THOMAS HEMMICK
Distinguished Teaching Professor
 Physics and Astronomy
thomas.hemmick@stonybrook.edu | (631)-632-8111, Physics C-107 | (631)-632-8150, Physics S-200 
Research Group Website
Curriculum Vitae. (Last updated: 2024 Feb 22)
Biography 
Thomas Hemmick holds the title Distinguished Teaching Professor at Stony Brook University.
                              He got his Ph.D. from the University of Rochester, in 1989, working with the Tandem
                              Accelerator Mass Spectrometry Group on multi-disciplinary work touching geology, hydrology,
                              anthropology, peripheral participation in the dating of the Shroud of Turin, and searches
                              for anomalous isotopes of low Z nuclei which would be a natural consequence of any
                              strongly or electromagnetically interacting, stable, and undiscovered particle (technicolor,
                              H-dibaryon, lightest SUSY particle, …). He switched to studies to Relativistic Heavy
                              Ion Collisions at both the AGS and RHIC at the formative stage of those programs.

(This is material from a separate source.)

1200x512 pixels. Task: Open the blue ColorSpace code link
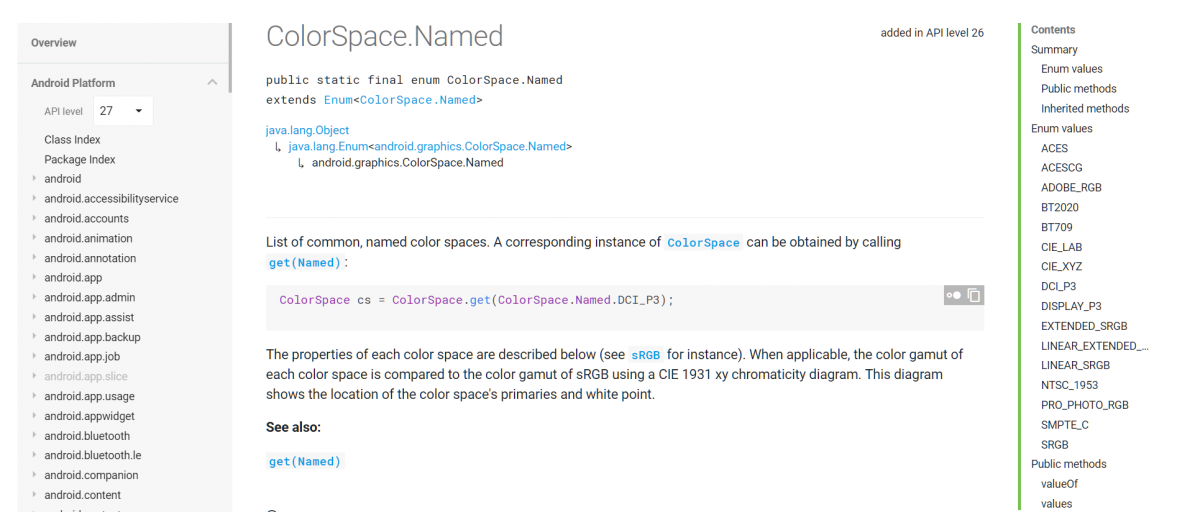pos(704,243)
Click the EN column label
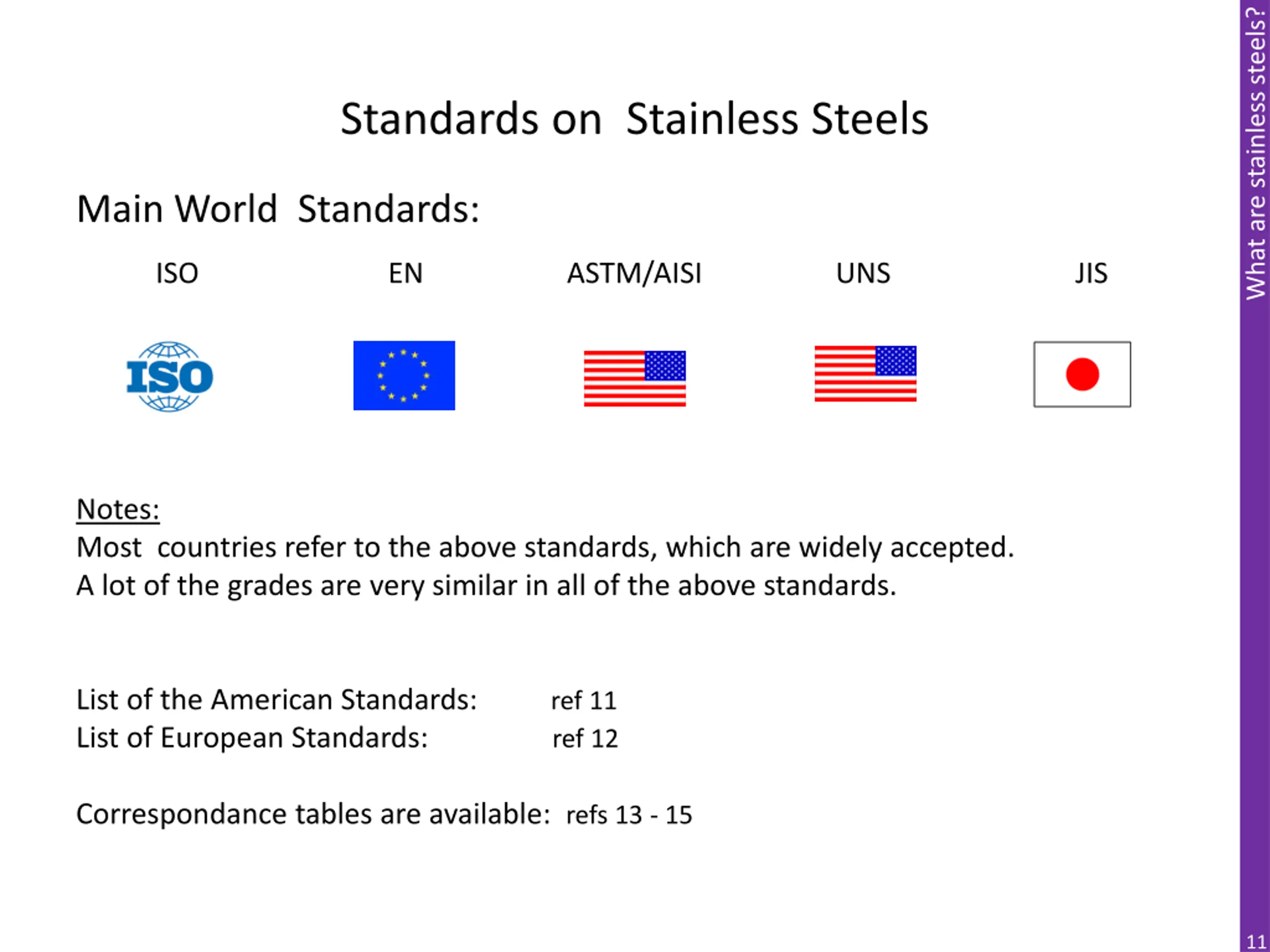The image size is (1270, 952). [406, 273]
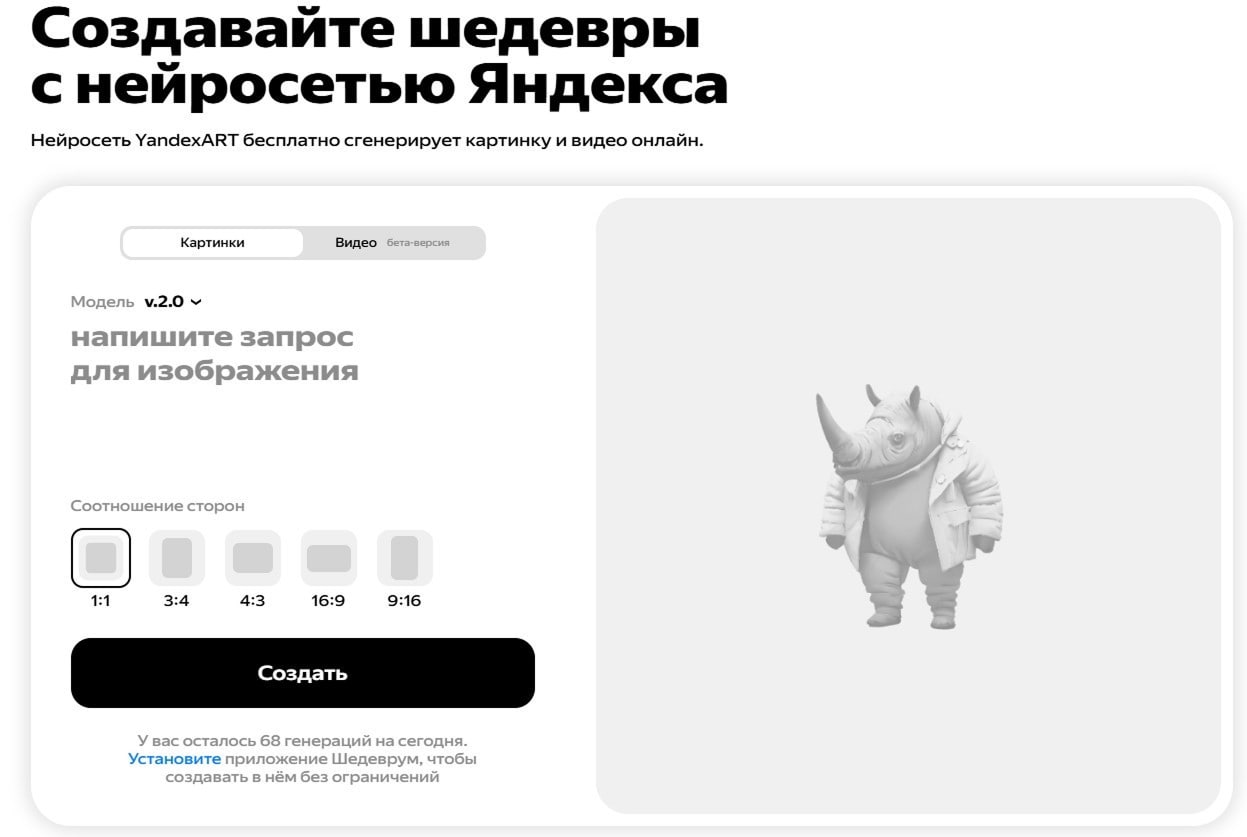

                              He was named Fellow of the American Physical Society in 2021, with a citation for
                              his development of detectors for nuclear physics, mentoring of students, and advancements
                              in the field of Relativistic Heavy Ion Collisions. He co-chaired the Particle-ID working
                              group that developed the concepts for particle ID at the future electron-ion collider
                              (EIC). He holds numerous teaching awards and has developed both the online lecture
                              and lab classes for introductory physics.
Research Statement
Most of my career, my researched has focused on the studies of the quark-gluon plasma.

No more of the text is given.